The mass of water produced from the given information is approximately 1.16g, which is close to the correct answer of 1.15g.

Sure! Let's walk through the steps to determine the correct answer.

First, we need to determine the balanced chemical equation for the reaction between propane (C3H8) and oxygen (O2) to form water (H2O). The balanced equation is:

C3H8 + 5O2 -> 3CO2 + 4H2O

From the balanced equation, we can see that for every 1 mole of C3H8, we need 5 moles of O2 to produce 4 moles of water (H2O).
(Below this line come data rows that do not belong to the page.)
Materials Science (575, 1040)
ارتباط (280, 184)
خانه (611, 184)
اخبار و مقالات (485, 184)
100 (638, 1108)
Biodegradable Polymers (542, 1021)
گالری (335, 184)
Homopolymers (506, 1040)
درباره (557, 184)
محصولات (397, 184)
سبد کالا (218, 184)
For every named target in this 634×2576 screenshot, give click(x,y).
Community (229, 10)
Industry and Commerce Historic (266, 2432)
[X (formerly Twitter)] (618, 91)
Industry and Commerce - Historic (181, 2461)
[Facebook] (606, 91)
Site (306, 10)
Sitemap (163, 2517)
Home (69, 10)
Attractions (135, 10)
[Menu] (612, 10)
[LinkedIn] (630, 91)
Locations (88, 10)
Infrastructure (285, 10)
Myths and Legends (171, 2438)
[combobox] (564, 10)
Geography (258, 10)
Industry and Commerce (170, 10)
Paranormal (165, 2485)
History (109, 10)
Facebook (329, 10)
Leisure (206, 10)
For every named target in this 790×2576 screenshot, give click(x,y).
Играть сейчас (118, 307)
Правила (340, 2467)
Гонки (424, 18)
Next, we need to calculate the number of moles of oxygen we have. Given that the mass of oxygen (O2) is 2.55 grams and the molar mass of oxygen (O2) is 32 g/mol, we can use the formula:

Moles = Mass / Molar mass

Moles of O2 = 2.55 g / 32 g/mol = 0.0797 mol O2

Now, we can use the mole ratio from the balanced equation to find the number of moles of water (H2O) produced. From the balanced equation, we know that 4 moles of H2O are produced for every 5 moles of O2:

Moles H2O = 0.0797 mol O2 * 4 mol H2O / 5 mol O2 = 0.0638 mol H2O

Finally, to calculate the mass of water (H2O) produced, we need to multiply the number of moles of water (H2O) by the molar mass of water (H2O), which is 18.2 g/mol:

Mass H2O = 0.0638 mol H2O * 18.2 g/mol = 1.16 g H2O

Therefore, the correct answer is approximately 1.16 grams of water (H2O) produced.

It seems like there might have been a slight rounding error in your calculations, which could explain the discrepancy between your answer and the correct answer of 1.15 grams.